Stine Flex legt uit hoe belangrijk het daarom is dat de regisseur de waarde inziet van de CO2-calculator. De regisseur is de kapitein op het schip. Hij kan vanuit zijn positie de betrokken departementen (kostuum, decor, make-up, licht etc.) aansturen om klimaat neutrale keuzes te maken. Zolang hij duurzaam produceren belangrijk vindt, dan volgt de rest vanzelf. Als producent alleen, heb je te weinig invloed om op alle gebieden klimaat neutrale keuzes door te drukken.
Het is nog steeds zo dat klimaatneutrale keuzes minder zwaar wegen. Stel dat de regisseur 24 Maserati’s wil gebruiken op de set, dan zal de producent proberen aan die wens te voldoen. Als het budget te krap is, is dat een goed argument om naar een alternatief te zoeken, maar het argument dat benzineauto’s slecht zijn voor het klimaat, zal niet opwegen tegen de wens om een spectaculaire scene neer te zetten. Als de regisseur echter goed geïnformeerd is over de impact op het klimaatprobleem zal hij misschien wel een andere keuze maken.

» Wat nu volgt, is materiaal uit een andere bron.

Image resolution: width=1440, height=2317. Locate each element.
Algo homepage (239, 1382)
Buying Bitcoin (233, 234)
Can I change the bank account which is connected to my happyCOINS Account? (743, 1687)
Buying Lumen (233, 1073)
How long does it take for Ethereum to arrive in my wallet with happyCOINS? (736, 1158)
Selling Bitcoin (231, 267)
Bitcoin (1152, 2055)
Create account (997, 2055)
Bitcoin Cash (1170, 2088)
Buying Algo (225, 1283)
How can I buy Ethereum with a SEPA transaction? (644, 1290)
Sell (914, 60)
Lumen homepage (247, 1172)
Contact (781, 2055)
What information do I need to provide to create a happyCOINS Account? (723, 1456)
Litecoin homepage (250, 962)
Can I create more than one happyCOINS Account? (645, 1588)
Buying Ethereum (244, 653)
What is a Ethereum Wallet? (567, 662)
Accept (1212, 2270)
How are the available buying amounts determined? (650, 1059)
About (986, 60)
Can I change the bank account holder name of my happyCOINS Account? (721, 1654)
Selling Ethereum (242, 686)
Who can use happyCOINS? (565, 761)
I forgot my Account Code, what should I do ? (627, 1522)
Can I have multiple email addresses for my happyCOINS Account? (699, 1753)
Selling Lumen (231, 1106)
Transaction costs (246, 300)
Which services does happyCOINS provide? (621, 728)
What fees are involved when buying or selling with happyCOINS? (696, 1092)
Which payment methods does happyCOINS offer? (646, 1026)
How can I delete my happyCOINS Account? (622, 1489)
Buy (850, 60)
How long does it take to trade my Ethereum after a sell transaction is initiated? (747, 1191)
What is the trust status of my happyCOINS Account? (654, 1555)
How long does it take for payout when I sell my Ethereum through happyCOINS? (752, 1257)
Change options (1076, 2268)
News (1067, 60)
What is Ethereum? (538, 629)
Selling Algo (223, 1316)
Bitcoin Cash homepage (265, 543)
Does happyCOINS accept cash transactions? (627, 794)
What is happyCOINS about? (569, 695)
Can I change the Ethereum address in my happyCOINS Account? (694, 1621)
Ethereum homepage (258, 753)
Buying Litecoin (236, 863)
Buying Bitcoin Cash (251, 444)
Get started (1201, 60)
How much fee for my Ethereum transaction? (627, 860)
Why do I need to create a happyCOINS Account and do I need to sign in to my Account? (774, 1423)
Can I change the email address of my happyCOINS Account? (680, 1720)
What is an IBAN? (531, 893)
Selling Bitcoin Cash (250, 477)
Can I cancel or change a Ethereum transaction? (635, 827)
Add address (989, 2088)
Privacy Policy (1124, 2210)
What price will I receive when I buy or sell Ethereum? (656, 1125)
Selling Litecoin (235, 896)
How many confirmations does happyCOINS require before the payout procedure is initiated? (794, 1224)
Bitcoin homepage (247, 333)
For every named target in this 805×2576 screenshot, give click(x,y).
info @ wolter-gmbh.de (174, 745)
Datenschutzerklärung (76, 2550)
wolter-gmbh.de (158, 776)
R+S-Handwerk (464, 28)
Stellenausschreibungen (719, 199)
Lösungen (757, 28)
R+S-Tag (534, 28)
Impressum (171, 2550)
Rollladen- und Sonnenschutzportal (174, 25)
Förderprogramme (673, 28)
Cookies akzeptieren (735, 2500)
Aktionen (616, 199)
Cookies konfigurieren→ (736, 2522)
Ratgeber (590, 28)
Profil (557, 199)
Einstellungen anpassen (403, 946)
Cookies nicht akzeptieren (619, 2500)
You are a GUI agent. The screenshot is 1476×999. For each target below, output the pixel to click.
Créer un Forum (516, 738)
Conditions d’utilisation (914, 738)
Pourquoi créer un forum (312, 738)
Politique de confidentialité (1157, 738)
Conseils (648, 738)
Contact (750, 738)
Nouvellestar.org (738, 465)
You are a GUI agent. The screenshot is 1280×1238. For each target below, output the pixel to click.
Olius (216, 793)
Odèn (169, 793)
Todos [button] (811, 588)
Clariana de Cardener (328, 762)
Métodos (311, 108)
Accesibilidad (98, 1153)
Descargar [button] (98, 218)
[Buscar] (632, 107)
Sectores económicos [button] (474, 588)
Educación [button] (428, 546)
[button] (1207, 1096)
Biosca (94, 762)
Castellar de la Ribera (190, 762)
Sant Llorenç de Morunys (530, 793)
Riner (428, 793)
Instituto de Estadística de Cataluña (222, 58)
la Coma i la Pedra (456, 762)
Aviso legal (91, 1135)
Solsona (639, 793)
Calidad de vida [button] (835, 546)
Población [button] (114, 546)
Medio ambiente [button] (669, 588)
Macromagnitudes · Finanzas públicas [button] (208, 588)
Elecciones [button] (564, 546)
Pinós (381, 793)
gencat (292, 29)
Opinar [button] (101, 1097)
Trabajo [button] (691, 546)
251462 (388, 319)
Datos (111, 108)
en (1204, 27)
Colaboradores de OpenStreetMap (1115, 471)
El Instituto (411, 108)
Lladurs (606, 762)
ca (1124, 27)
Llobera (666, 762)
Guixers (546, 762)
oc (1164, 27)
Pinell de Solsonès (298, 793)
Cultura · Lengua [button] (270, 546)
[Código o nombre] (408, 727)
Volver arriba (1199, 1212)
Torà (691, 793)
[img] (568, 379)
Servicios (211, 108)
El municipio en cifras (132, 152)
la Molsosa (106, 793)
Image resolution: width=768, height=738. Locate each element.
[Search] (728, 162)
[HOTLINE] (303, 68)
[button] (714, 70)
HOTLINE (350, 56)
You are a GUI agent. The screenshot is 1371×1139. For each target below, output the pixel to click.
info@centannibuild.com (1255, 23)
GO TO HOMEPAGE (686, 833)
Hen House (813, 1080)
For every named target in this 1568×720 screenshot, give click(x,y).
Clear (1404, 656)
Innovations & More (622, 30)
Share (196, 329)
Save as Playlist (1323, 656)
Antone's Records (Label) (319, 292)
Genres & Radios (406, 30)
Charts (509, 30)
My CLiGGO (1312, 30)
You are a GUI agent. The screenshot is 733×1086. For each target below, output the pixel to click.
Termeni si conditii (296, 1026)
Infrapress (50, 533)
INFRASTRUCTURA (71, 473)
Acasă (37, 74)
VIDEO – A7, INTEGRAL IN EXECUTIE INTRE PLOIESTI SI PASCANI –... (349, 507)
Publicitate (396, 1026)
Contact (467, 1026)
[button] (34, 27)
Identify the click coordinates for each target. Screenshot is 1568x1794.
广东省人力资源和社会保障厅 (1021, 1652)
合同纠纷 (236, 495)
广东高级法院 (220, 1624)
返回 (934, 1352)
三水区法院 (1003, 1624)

Tot slot merkt Stine nog op dat het ook belangrijk is dat de facilitaire diensten, zoals lichtverhuurbedrijven, de juiste apparatuur aanbieden. ‘Een lichtbedrijf zou kunnen stunten met een ‘albert’-pakket waar alleen LED-lampen in zitten, om maar wat te noemen.’ Een kleine stap in de goede richting om met dramaproducties de CO2-uitstoot zo veel mogelijk te beperken.